Court Opinion

ID: 3651960
Source: CourtListenerOpinion
Date Created: 2016-07-06 06:06:20.126546+00
Date Added: 2024-06-11T13:52:50.240553
License: Public Domain

Covenant on the following instrument executed by the defendant and delivered to the plaintiff, to wit: "I agree to pay John M. Ingram five hundred and twenty-four dollars, being the amount paid by the said Ingram as the security of Robert Ingram, deceased, as constable, on condition the sale of the house and lots in the town of Charlotte, made this day and purchased by me, proves, on a controversy with the purchaser at a sale made formerly by the executors to be good; and on condition that the executor had no right in future to make a sale, so as to defeat the purchase made this day by me, at Sheriff's sale; the above sum to be paid as soon as the question settled."

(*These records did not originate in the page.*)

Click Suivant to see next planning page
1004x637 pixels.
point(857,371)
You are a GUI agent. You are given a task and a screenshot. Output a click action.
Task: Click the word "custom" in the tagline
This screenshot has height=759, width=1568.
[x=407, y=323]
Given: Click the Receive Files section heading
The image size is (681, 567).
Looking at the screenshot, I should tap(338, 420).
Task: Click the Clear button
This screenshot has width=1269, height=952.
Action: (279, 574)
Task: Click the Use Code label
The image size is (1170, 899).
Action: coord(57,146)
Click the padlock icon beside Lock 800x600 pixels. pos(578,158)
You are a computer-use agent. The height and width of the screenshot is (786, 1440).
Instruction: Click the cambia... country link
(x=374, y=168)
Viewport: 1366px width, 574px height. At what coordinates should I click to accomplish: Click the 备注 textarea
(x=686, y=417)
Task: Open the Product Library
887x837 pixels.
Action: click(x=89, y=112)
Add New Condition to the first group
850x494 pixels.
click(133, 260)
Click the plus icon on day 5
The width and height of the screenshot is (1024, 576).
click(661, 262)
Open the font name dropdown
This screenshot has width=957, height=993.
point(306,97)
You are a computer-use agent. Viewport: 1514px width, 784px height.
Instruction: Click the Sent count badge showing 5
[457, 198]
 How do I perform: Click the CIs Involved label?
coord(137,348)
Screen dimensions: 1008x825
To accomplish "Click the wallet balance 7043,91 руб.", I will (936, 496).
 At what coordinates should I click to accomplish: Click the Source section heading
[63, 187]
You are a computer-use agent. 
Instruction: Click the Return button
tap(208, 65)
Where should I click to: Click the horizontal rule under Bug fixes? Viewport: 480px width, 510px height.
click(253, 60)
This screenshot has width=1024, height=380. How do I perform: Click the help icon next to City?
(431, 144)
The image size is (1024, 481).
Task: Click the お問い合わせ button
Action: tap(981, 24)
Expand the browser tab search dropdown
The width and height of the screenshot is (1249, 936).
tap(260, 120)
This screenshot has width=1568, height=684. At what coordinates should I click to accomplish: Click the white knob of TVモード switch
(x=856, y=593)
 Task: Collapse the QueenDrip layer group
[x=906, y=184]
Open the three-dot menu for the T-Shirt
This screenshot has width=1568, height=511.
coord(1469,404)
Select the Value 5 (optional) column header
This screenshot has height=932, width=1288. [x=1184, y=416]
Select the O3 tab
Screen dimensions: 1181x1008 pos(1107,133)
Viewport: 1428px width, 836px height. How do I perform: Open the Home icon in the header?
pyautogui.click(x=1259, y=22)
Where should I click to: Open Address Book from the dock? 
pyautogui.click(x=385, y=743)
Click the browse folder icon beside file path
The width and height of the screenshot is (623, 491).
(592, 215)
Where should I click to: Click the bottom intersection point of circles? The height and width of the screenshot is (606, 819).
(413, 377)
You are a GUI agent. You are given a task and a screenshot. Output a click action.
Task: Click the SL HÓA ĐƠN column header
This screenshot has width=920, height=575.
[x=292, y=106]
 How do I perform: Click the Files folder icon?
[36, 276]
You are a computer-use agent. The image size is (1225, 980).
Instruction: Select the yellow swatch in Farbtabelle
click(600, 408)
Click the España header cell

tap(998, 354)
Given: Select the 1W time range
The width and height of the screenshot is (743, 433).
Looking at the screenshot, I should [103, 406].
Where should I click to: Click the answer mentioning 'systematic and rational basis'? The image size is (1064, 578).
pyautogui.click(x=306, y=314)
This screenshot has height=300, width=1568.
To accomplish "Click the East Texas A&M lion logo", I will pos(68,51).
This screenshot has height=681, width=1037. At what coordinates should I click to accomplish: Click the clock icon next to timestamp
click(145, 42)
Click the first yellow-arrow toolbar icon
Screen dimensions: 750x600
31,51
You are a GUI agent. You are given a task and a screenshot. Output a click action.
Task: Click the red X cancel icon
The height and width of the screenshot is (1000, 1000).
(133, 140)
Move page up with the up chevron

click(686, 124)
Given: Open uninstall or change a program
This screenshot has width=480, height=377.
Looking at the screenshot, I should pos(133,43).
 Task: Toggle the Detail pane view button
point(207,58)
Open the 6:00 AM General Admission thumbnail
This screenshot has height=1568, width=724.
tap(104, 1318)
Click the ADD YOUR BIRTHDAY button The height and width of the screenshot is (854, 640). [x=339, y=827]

The plea, "covenants not broken." It appeared that Robert (566)  Sloan, the late husband of the defendant, made his will and appointed John Sloan his executor. He proved the will and qualified. The testator, by his said will, gave his executor a naked
power, to sell three lots of land, lying in Charlotte, and then to divide the purchase money among his wife and children. The executor, by virtue of his power, sold the three lots to Hiram Sloan. Afterwards, to wit, on 27 November, 1833, the sheriff sold the said lots, and executed to the defendant, as the highest bidder, the instrument in nature of a deed, mentioned in the case — in which is recited, "that an execution for $225, issued from Mecklenburg County Court against the heirs at law of Robert Sloan, which debt was recovered by Durham Combs and others against the said heirs, as on record may appear; that he (the sheriff) sold the said three lots on 25 January, 1832, at which time Margaret G. Sloan became the best bidder," etc. On 28 January, 1833, the defendant executed to the plaintiff the covenant now sued on; this action was brought on 28 July, 1840, and the defendant has been in possession of the lots, holding them adversely to the vendee of the executor, ever since her purchase at the sheriff's sale. On the trial, the defendant objected to a recovery against her, first, because the plaintiff did not produce the judgment and execution against the heirs of Robert Sloan, under which she purchased the land; and to support the sheriff's sale to her. The judge was of opinion *Page 397 
that the defendant, in making her covenant, took for granted that all the proceedings to support the sheriff's sale were regular, and that she conditioned and restricted herself only to a defect in her own title by reason of the sale to Hiram Sloan, then already made by the executor, or which he should thereafter make to any one, under the power in the will. And if a defect existed, she should show it. It was also in evidence that the defendant had had, under her deed from the sheriff, seven years' actual possession, adverse to the alienee of the executor.
The jury under the charge of the court, found a verdict for the plaintiff, and, judgment being rendered accordingly, the     (567) defendant appealed to the Supreme Court.
We think that the opinion of his Honor was correct, for the defendant conditioned against nothing else in the covenant but the acts of the executor under the power in the will. And, as the power given by the testator to his executor was to sell and convert the lots into money for the benefit of his wife and children, such a sale for mere volunteers was void by force of the statute of fraudulent devises, as to the creditors of the testator, under whom the defendant claimed. The deed, which the sheriff gave her shortly after the purchase at his sale, being defective, does not prevent her from applying now for a good deed from the old sheriff if alive, or the present sheriff, in case the old sheriff be dead, or is out of the State.  (569) Laws 1799, ch. 538. We think that the judgment must be affirmed.
PER CURIAM.                                              No error.